In San Francisco, public officials have announced a pilot program that will provide a monthly stipend to artists. The mayor’s office recently unveiled the initiative, city payments that were approved by the arts commission, which will provide a guaranteed monthly income of $1,000 over six months to 130 eligible artists.

A similar experiment started in St. Paul, Minn., this week. There, a nonprofit organization is working with the city to disburse monthly $500 checks to 25 local artists for the next 18 months. Springboard for the Arts, the organization running the initiative, with funding from two foundations, said it hoped a successful program could change the national conversation.

And more programs, not limited to arts workers, are springing up in cities like Oakland, Calif., and Atlanta, whose leaders are part of a 41-member coalition, Mayors for a Guaranteed Income. The coalition says that providing such an income will improve racial and gender equity. (New York has no such plan in the works, a spokesman for the Department of Cultural Affairs said last week.)

Interest in guaranteed income — or universal basic income — has built over the last year as a potential solution to the lopsided economic effects of the pandemic.

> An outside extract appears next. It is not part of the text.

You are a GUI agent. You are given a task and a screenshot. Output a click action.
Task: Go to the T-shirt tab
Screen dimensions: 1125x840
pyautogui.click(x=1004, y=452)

“We knew this health crisis would impact artists, and artists of color in particular,” San Francisco’s mayor, London Breed, said in a statement. “If we help the arts recover, the arts will help San Francisco recover.”

San Francisco has other such programs — one that provides payments to San Franciscans training as emergency medical technicians, and another that’s part of a $60 million initiative to invest in Black children and families.

Since opening the application portal for artists on March 25, the Yerba Buena Center for the Arts, which is administering the guaranteed income program on behalf of San Francisco, said it has received more than 1,800 responses. (The deadline for applications is April 15.)

Deborah Cullinan, the organization’s chief executive, said that if people in the arts are unstable, “to my mind, I think it means that we are not stable. An organization is only as stable as its core community.”

Cullinan said that she hoped that data from the program could be used to inform the national agenda, and that she already had interest from the federal government.

“It’s about finding new and innovative ways to address the economic insecurity of our sector,” Cullinan added.

In St. Paul, the McKnight and Bush Foundations have helped get the guaranteed-income program off the ground. Laura Zabel, Springboard’s director overseeing the project, said that the monthly payments would help artists afford food and rent. The recipients of the stipends will be chosen from a pool of previous recipients of the organization’s coronavirus emergency grants. The director added that at least 75 percent of recipients would be people of color.